Manulife Financial broke a covenant with investors by cutting its common stock dividend in half.
The prediction here is that this drastic move will set a precedent for the rest of Canada's financial services companies.
Manulife is far from alone in facing weak profits, as the downturn cuts into new business growth and the value of its portfolios. But newly named CEO Donald Guloien broke from the pack by slashing the payout to his company's owners by 50 per cent, a move that translates into $800-million of extra capital each year for the insurer.
Canada's major banks aren't earning their common share dividends either. This is to say the profits generated recently by the big six banks fail to support dividend payout rates set during better times.
However, bank executives took the view that dividends were critically important to a large portion of their shareholder base.

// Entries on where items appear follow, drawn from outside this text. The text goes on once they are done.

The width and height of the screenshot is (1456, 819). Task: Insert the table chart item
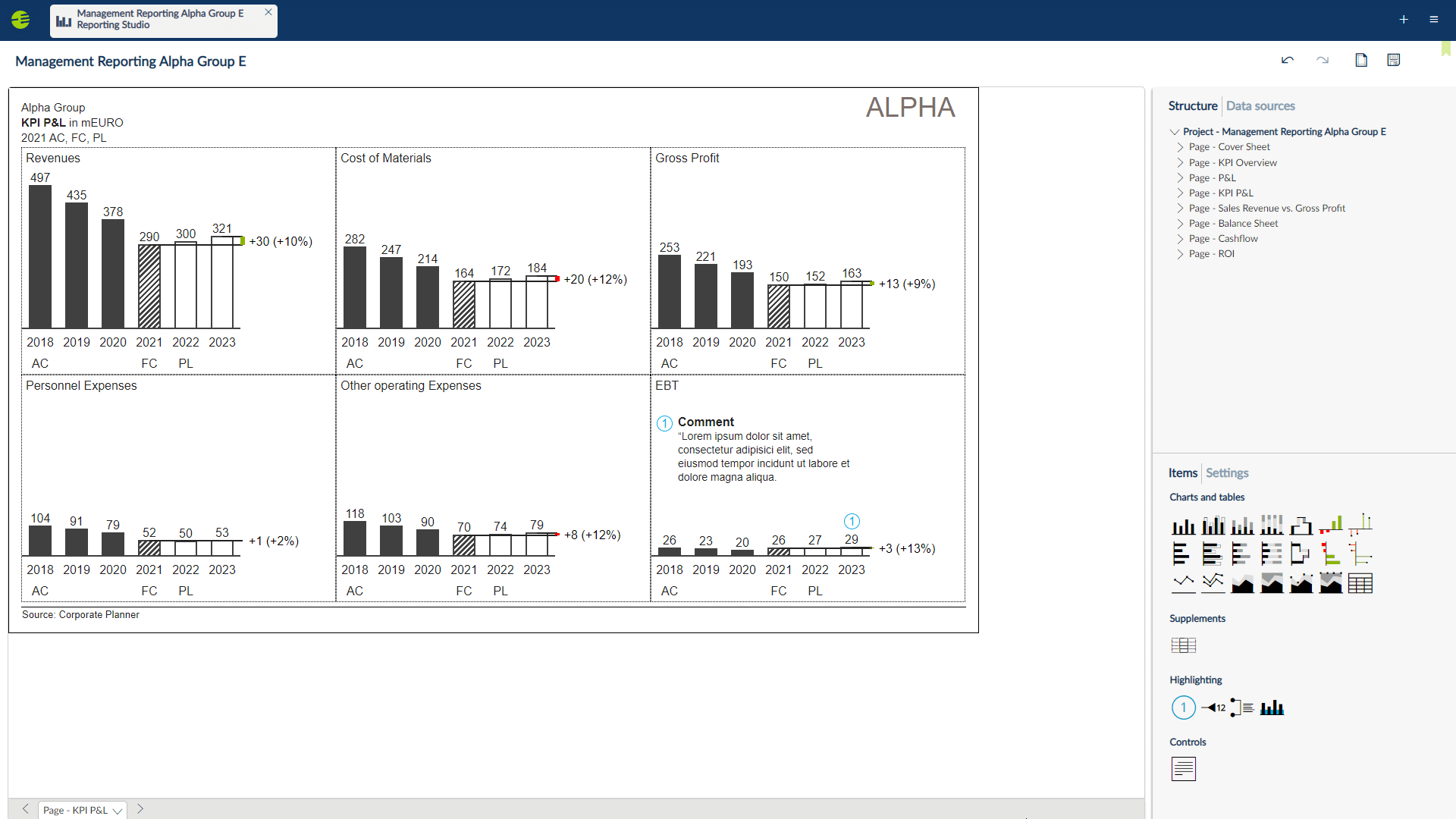pos(1361,582)
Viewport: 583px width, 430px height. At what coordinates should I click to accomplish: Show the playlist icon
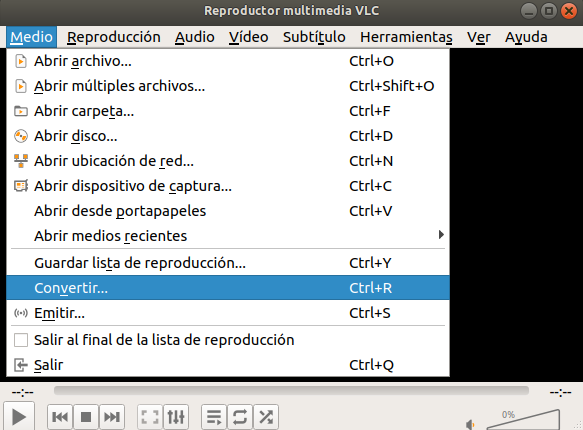click(214, 417)
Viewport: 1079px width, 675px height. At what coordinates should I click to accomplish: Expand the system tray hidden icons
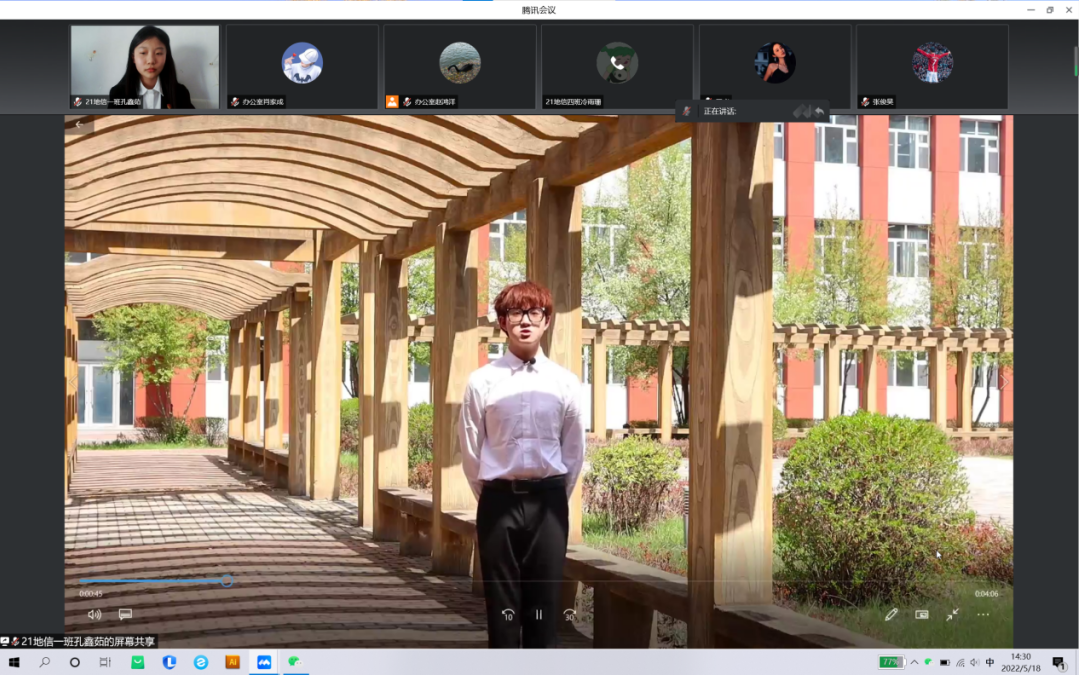pyautogui.click(x=914, y=662)
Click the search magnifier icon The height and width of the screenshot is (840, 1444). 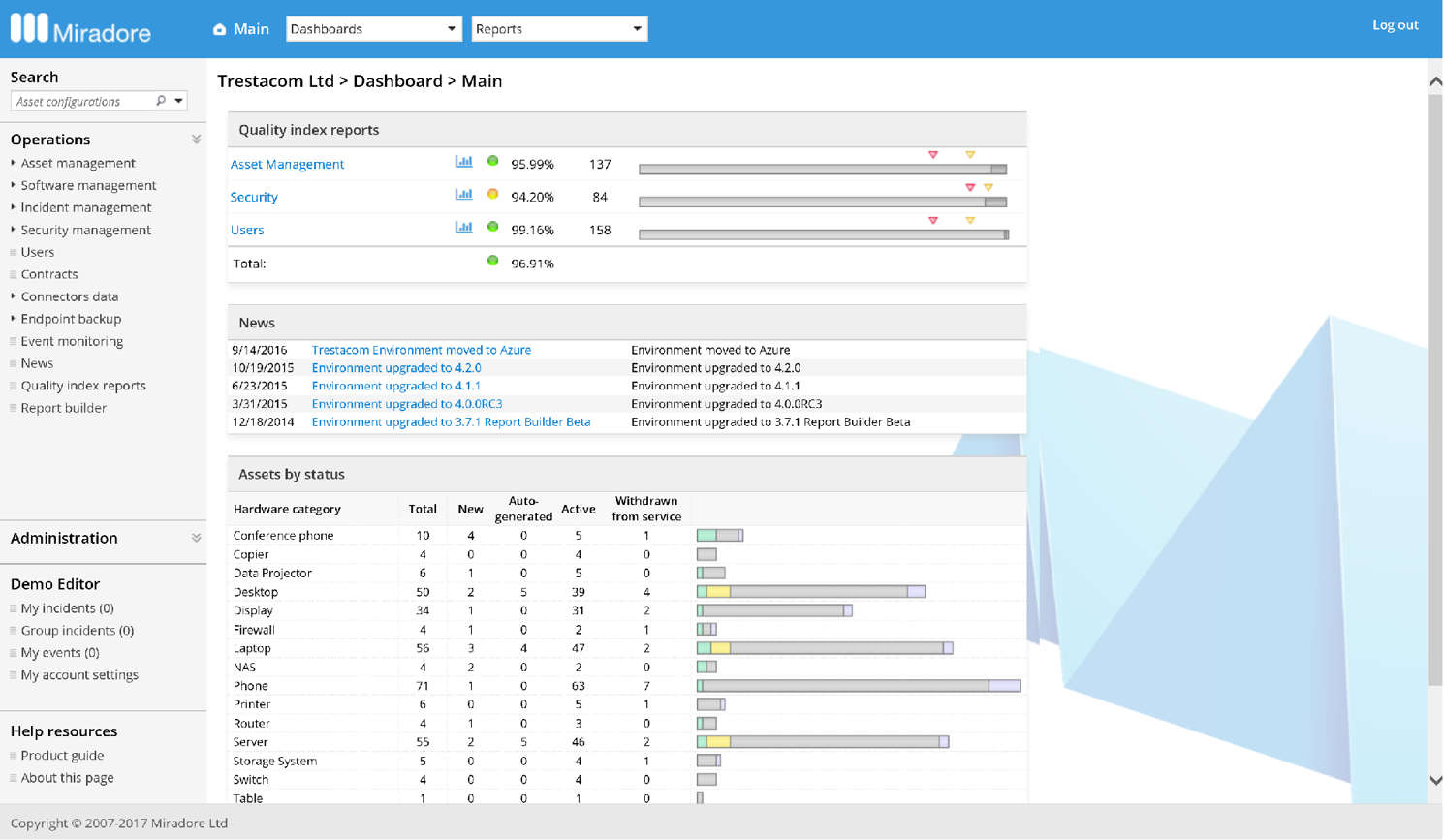161,101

The likes of Bill Downe at Bank of Montreal also pointed out that the dividend rate is meant to reflect profits over a full economic cycle, so the payout wouldn't be trimmed to reflect an unprecedented, but hopefully short-term, market meltdown.
Bank of Montreal and several other banks took other steps, such as aggressive dividend reinvestment progams, to offset the cost of common share dividends.
On the other hand, U.S. insurance companies and banks were quick to cut dividends last year, reflecting what their boards see as a new reality for financial services. There are plenty of directors on Canadian boards who say domestic financial institutions should take the same approach. To date, these hard liners have been in the minority.
Manulife's dividend cut marks a sea change. Mr. Guloien has clearly indicated that the insurer will prepare for the worst, and build a fortress-style capital structure that can withstand any storm. It's hard for any director, at any Canadian financial institution, to argue against caution and prudence.
There is a storm coming.
A great many Manulife shareholders are going to be shocked and appalled by Thursday's dividend cut. The extent to which they punish Manulife by dumping the stock and pounding down the share price will provide a case study in market dynamics.
If Manulife can cut its common share dividend and pay a minimal price for the move, in terms of its market valulation, then Mr. Guloien will almost certainly be a trailblazer among Canadian financial institutions.
If shareholders gather in front of Manulife's Toronto head office and burn the CEO's effigy, or at least knock back the stock price by a sizeable amount, then a different message will be sent. But that seems unlikely. Manulife, a company that commands considerable respect for its governance, has set a precedent.
Those depending on common stocks for income should realize that dividends were never sacred.